Morphometric Changes in Rat Periwound Skin During Healing of Excisional Wounds After Exposure to Chronic Social Stress
DOI:
https://doi.org/10.20535/ibb.2025.9.1.310092Keywords:
wound healing, chronic social stress, periwound, epidermis, dermis, subcutaneous tissueAbstract
Background. Chronic stress is the most common systemic factor that negatively affects the body's overall resistance, including wound healing. While many aspects of skin recovery after a surgical wound are well defined, the involvement of cells in the periwound rarea emains unsufficiently studied.
Objective. To determine the morphological features of the periwound skin at different stages of the healing process after exposure to chronic social stress.

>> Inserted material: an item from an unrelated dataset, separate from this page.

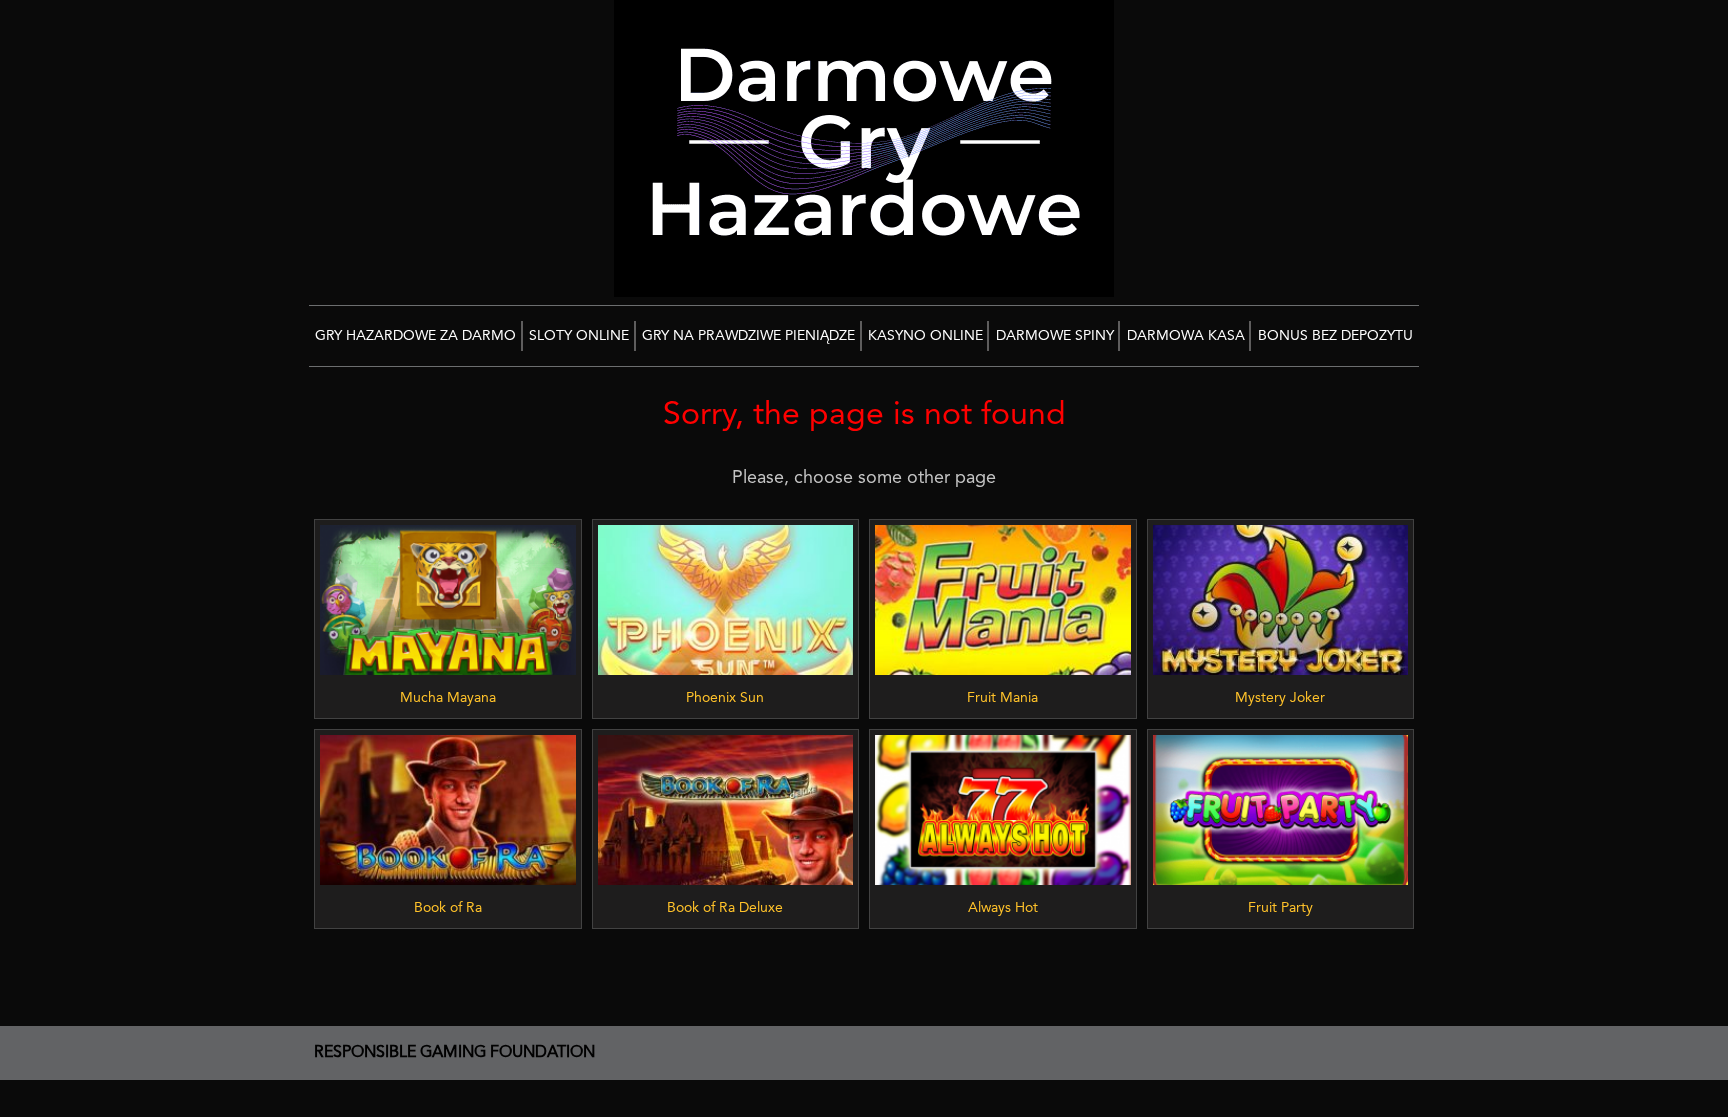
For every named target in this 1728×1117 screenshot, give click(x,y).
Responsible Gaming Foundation (454, 1053)
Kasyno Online (925, 336)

Methods. Chronic social stress was modeled through long-term psychoemotional exposure in Wistar laboratory rats of the experimental group. Animals in both control and experimental groups were wounded in the interscapular area by skin excision. The material of the periwounds was collected on the 1st, 3rd, 7th, 14th and 30th days of wound healing and processed according to standard histological methods.

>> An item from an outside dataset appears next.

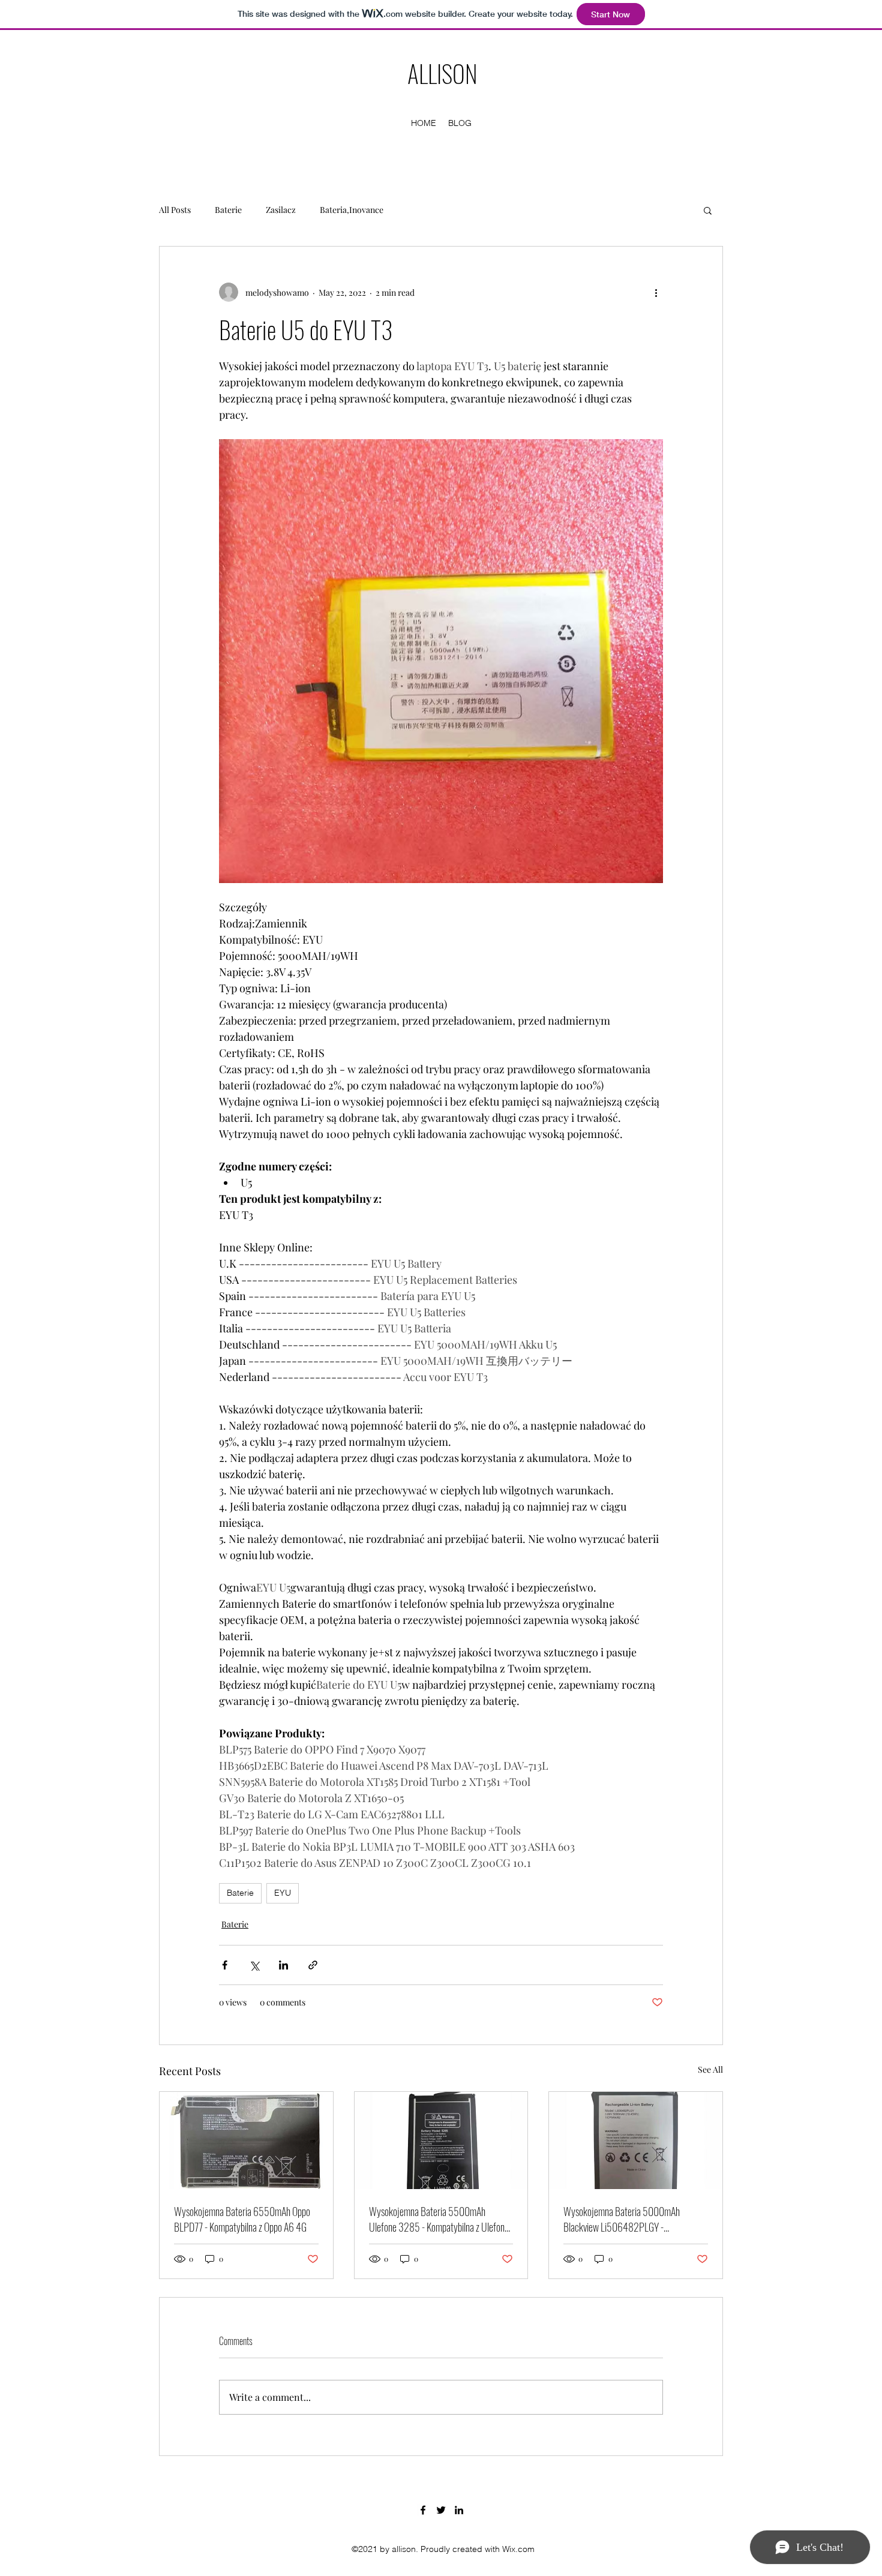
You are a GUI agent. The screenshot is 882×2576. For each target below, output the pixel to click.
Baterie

Results. Exposure to chronic social stress led to thinning of the skin layers even before wounding. Visual wound healing was delayed. The main reparative processes by phases (inflammation, proliferation, and remodulation) also occurred with significant delays.

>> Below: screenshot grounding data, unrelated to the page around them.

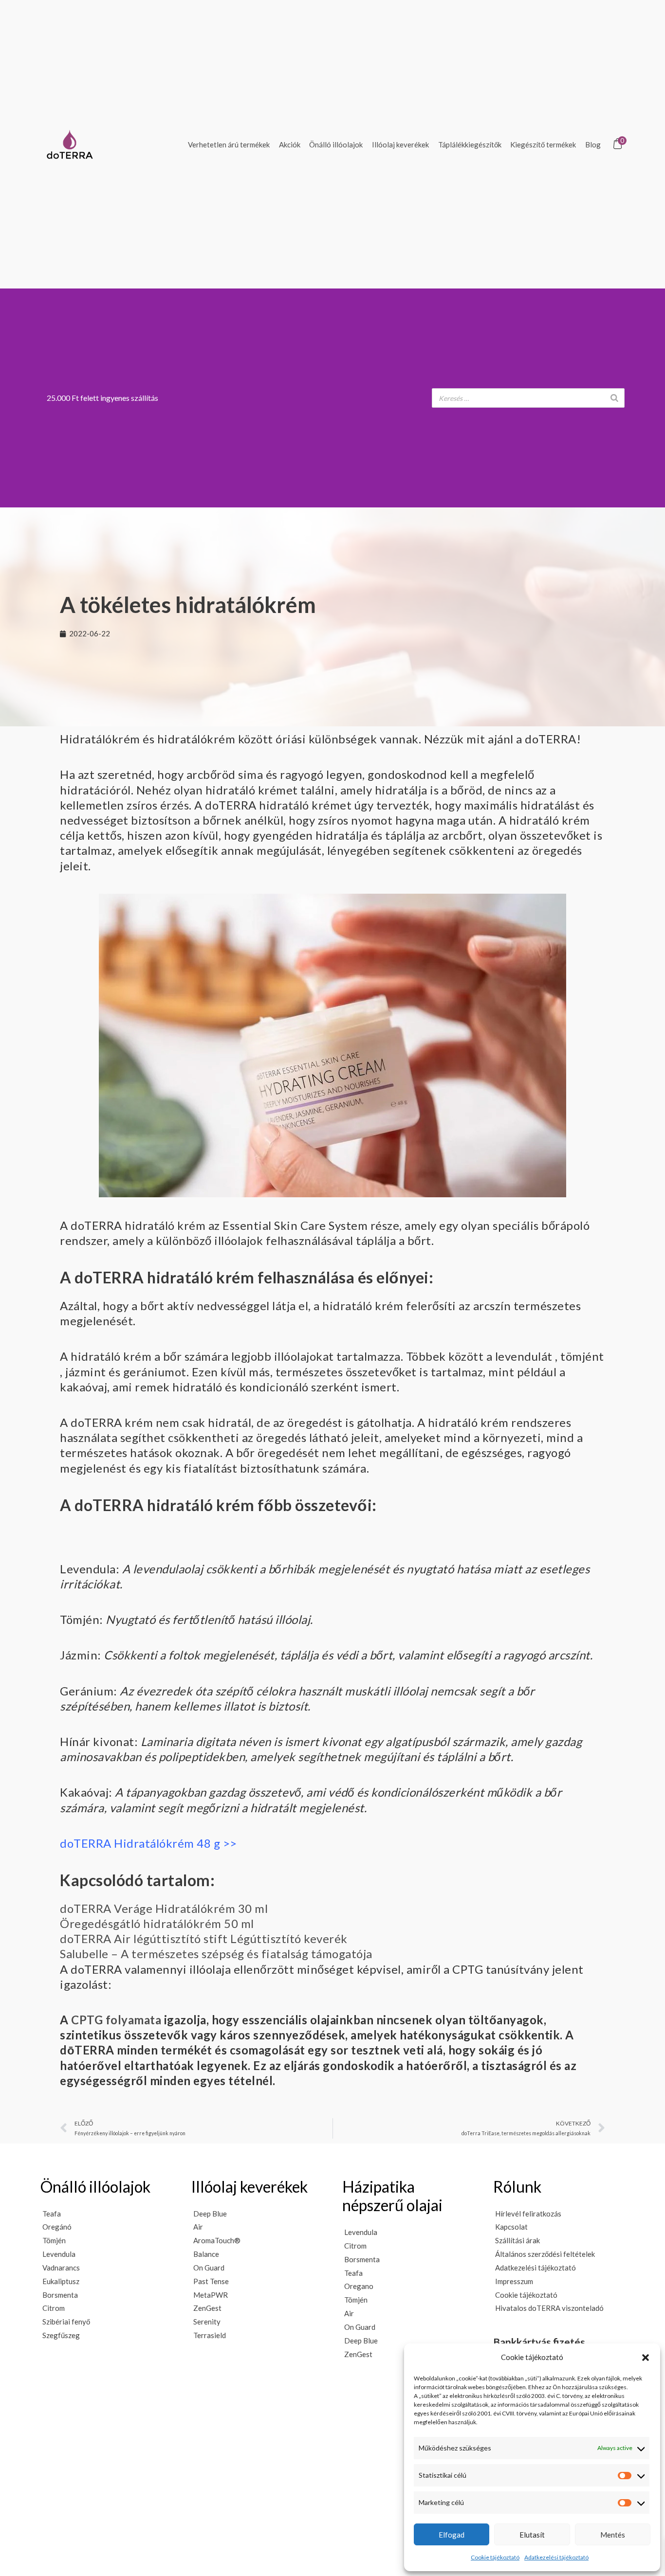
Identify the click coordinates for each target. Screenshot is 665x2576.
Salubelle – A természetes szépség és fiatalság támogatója (216, 1953)
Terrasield (209, 2335)
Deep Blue (210, 2213)
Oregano (358, 2286)
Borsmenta (60, 2294)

Conclusions. Aggressive-dominant social stress is a rather strong damaging factor for susceptible animals, leading to impaired physiological skin regeneration. This was evident in the thinning of skin layers observed in histological samples even before wound application, resulting from reduced proliferation and differentiation processes. The negative consequences of chronic social stress were further manifested in the healing of a surgical wound: the repair processes during the main phases, in particular inflammation and proliferation, were delayed, which ultimately led to the chronicity of reparative regeneration.